%%

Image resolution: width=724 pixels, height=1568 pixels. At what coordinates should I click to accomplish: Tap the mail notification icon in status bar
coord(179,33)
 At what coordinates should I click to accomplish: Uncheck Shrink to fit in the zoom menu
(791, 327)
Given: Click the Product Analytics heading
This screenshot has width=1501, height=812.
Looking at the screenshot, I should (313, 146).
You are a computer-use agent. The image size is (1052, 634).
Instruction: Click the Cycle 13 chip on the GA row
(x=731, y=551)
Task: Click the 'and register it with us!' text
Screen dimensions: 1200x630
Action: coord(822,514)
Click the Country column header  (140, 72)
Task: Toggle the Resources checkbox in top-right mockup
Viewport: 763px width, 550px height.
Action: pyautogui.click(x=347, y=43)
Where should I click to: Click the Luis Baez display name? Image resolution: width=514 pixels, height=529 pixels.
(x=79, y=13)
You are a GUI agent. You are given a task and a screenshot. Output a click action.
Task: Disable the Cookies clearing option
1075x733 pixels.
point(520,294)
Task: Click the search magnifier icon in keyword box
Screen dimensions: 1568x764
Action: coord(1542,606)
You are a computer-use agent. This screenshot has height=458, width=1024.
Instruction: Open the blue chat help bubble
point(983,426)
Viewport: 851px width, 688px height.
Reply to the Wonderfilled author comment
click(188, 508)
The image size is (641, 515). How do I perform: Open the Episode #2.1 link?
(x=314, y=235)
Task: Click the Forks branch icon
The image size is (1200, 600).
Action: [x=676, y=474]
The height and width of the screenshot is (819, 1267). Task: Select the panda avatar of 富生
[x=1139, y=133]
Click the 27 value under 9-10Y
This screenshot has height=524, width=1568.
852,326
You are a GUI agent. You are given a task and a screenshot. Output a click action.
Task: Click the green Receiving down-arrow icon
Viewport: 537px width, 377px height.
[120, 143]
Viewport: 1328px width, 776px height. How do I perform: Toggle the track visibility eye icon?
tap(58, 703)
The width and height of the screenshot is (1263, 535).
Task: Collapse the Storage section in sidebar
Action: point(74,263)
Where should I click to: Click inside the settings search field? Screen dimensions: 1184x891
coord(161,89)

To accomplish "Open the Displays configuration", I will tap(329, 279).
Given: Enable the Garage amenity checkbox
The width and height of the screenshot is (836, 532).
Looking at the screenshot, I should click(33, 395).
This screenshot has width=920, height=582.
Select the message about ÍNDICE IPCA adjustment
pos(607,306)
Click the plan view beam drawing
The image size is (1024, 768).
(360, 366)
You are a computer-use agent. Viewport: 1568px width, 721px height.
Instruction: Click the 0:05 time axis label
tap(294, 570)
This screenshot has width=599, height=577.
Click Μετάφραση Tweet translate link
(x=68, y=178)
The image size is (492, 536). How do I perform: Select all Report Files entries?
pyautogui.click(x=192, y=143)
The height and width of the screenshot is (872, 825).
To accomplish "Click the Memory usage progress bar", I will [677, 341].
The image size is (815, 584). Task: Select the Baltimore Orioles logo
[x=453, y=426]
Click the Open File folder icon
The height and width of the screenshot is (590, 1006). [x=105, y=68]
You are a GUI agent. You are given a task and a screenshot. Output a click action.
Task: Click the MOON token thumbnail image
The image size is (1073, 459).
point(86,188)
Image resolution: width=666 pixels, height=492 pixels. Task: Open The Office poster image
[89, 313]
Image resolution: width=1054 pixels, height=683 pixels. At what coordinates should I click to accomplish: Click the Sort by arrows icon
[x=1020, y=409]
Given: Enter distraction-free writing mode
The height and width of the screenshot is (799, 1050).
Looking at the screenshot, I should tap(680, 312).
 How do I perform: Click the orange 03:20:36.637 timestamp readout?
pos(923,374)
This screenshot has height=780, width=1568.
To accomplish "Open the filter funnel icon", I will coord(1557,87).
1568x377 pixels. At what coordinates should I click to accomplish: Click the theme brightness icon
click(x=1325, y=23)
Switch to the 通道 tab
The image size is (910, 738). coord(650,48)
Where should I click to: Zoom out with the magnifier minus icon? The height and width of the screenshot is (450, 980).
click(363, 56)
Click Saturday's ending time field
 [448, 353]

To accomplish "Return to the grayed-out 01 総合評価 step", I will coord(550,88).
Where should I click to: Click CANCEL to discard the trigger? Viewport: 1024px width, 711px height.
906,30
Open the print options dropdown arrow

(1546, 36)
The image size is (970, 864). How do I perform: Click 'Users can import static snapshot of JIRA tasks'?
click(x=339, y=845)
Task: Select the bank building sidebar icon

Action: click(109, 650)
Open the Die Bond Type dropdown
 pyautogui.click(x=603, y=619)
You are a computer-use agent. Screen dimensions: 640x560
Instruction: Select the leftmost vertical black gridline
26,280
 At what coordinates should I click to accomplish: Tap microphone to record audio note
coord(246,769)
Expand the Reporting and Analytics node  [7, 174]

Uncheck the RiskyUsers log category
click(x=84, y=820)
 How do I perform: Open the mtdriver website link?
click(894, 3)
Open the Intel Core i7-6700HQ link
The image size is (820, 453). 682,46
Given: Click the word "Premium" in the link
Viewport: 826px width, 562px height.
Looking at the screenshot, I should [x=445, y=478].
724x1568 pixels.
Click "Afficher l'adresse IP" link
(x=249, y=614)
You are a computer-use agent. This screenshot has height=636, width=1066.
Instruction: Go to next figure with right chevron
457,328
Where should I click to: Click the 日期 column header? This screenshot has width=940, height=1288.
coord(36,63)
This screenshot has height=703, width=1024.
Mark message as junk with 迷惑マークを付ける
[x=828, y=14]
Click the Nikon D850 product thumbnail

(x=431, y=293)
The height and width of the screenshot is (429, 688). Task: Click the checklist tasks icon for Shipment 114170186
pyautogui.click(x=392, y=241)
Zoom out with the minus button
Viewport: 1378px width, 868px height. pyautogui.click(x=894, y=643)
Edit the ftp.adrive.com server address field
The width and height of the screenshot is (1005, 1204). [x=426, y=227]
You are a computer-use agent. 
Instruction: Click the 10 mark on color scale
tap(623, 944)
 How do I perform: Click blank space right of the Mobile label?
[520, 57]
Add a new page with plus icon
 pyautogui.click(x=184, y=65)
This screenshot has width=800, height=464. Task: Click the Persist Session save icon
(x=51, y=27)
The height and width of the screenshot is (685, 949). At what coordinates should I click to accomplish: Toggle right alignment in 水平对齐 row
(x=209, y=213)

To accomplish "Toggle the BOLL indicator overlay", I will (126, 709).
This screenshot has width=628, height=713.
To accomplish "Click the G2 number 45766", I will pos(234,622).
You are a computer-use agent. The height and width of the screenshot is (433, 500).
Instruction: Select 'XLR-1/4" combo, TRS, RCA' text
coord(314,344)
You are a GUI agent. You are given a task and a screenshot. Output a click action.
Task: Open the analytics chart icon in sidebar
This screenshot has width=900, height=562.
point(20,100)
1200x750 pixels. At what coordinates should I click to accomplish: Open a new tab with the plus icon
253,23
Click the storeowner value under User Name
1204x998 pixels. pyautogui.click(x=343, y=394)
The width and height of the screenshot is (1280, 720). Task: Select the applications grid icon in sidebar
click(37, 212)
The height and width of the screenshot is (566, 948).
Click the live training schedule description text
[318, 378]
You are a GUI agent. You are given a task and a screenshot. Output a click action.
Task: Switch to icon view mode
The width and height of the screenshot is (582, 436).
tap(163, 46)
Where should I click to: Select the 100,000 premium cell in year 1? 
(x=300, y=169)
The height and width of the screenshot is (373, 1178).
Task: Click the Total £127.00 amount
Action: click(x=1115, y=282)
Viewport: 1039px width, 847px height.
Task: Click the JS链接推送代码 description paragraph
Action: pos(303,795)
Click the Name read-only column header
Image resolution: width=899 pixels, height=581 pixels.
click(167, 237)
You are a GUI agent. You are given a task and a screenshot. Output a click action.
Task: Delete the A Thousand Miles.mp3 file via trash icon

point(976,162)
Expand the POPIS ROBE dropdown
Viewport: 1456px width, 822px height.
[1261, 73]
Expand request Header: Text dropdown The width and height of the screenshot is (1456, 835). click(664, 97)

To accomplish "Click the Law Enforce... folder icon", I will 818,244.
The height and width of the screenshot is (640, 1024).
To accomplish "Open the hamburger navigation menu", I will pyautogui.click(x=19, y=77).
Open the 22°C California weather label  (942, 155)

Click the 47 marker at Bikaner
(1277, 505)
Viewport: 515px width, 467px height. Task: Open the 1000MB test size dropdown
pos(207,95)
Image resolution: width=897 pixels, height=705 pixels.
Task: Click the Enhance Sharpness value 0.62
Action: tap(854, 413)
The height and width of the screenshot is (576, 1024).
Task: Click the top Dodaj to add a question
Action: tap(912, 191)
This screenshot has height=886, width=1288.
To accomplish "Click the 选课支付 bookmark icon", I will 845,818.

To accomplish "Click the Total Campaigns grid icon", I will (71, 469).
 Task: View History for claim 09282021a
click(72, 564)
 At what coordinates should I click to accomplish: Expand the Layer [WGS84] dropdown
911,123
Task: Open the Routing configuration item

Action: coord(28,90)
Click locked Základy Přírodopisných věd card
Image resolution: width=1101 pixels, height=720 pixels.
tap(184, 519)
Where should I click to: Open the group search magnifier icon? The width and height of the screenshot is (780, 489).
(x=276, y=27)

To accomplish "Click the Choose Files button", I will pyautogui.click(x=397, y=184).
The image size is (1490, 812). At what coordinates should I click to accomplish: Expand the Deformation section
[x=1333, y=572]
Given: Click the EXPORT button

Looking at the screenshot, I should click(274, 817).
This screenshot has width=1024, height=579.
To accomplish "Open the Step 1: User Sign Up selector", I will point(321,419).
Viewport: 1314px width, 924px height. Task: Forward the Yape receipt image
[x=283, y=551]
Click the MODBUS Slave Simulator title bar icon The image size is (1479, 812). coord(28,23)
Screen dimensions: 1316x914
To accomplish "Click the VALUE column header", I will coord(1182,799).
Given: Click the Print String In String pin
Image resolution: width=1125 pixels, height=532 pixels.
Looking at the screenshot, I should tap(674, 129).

%%

**REQUIRED WORK**
Return all lines from the data that include the string "checkbox".

**YOUR RESPONSE**
Task: Toggle the Resources checkbox in top-right mockup
Given: Enable the Garage amenity checkbox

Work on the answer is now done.